A new Whanganui business is aiming to provide internet access to communities that don't have it or want a better service - and the driving force behind it is just 14 years old.
Alex Stewart has set up Wombat NET, in partnership with his parents and Palmerston North-based internet service provider (ISP) Digital Cloud. Services will include providing wireless internet to rural communities.
"Our mission is to provide faster, more reliable and, mostly importantly, affordable internet to everyone, regardless of location," Alex said.
A visit to Koitiata in Rangitikei got Alex thinking about how he could help improve internet services.
"A lot of people there were a bit fed up with the fact that the major providers had no plans to put in cell towers or internet for the area," Alex said.
He had also done a small-scale job to get internet wirelessly from a house to a shed on a rural property and realised that people may not know what technology was available.
"Now I've partnered with a reputable company in Palmerston North, Digital Cloud, which will be developing and maintaining the network. I've developed Wombat NET and will be the face of the company," Alex said.
"Initially we will be focusing on the Koitiata area, developing the infrastructure and testing our services and getting feedback. We're building our customer base at the moment so we're not offering any services yet. We need to get at least 10 clients signed up in Koitiata before we can put infrastructure in place.

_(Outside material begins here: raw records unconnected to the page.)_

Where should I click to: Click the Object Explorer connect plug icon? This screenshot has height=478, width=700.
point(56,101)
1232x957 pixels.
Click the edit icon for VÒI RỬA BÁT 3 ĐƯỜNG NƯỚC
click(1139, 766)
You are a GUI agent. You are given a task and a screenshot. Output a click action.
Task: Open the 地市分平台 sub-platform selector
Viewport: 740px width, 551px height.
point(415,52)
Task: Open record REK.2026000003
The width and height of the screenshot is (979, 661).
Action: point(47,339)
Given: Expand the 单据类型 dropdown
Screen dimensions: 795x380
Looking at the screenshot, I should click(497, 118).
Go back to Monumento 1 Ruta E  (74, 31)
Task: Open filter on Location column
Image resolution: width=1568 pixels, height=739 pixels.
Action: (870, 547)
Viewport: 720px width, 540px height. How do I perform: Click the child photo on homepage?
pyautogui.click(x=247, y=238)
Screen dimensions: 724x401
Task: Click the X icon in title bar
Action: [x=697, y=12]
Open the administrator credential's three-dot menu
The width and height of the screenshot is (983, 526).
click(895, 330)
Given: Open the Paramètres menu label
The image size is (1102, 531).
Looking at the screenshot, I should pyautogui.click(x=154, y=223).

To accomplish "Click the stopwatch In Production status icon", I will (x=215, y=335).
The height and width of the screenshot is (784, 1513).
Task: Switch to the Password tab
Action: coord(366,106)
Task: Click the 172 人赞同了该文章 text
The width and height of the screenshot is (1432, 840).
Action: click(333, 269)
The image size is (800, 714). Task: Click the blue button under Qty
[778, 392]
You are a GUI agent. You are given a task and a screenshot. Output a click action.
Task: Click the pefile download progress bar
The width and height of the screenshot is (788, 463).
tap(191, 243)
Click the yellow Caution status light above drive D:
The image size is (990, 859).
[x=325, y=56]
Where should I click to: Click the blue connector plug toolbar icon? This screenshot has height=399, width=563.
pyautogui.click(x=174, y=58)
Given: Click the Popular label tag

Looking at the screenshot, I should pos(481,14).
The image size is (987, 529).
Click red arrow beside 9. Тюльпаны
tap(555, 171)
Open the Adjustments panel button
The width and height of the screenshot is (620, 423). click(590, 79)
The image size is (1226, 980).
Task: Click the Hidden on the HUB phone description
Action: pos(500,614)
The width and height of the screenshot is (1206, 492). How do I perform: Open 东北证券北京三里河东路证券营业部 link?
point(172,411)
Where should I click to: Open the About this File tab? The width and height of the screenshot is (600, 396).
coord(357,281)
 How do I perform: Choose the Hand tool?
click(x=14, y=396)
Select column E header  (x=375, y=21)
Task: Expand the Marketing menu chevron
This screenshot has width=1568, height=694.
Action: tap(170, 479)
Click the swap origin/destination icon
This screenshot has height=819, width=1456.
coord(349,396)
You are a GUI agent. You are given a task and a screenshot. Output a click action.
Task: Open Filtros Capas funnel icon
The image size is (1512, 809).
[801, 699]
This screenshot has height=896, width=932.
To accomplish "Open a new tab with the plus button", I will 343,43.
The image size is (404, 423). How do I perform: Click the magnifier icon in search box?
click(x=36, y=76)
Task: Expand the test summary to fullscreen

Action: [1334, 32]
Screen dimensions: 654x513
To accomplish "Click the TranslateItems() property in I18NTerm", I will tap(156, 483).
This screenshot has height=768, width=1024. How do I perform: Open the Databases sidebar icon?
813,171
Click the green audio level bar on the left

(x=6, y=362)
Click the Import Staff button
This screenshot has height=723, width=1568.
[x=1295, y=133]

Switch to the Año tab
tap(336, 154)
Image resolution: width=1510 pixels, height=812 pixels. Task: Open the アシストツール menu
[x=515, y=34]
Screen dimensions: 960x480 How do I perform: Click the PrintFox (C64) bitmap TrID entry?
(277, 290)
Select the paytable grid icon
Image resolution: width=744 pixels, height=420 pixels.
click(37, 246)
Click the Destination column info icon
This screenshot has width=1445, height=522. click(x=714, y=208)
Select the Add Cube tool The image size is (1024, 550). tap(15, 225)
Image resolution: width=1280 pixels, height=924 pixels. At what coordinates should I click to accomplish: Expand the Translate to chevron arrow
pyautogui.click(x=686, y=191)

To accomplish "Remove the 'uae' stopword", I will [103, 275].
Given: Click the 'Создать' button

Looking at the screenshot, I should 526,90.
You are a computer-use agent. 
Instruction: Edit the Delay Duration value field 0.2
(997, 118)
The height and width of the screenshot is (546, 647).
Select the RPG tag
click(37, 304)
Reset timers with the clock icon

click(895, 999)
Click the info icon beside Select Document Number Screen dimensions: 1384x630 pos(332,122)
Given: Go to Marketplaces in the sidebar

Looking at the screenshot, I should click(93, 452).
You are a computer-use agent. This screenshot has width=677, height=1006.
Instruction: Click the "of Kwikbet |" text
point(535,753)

"By the end of this year we're hoping to get all of the Turakina area as well as some other areas. There are some areas around Kai Iwi, and also parts of Westmere, that will be able to see our stations at Turakina.
"After that, when we see how it goes, we could scale up to the wider Whanganui-Manawatū regions for anyone who doesn't have fibre, cell or internet. In some cases, it will be cheaper than fibre, with similar speeds."
Users could be about 20km from a transmitter as long as they had line of sight, Alex said.
Moving into a computer-related business seemed a natural progression for the inquisitive teen.
"I've always been the kid that's fiddling with computers.
"Now I'm home schooled and have a lot of extra time on my hands, I can put that to good use. Dad has given me a lot of advice and put me in a business mindset. Mum helps with logistical things and she's the director of the company because I'm not 18."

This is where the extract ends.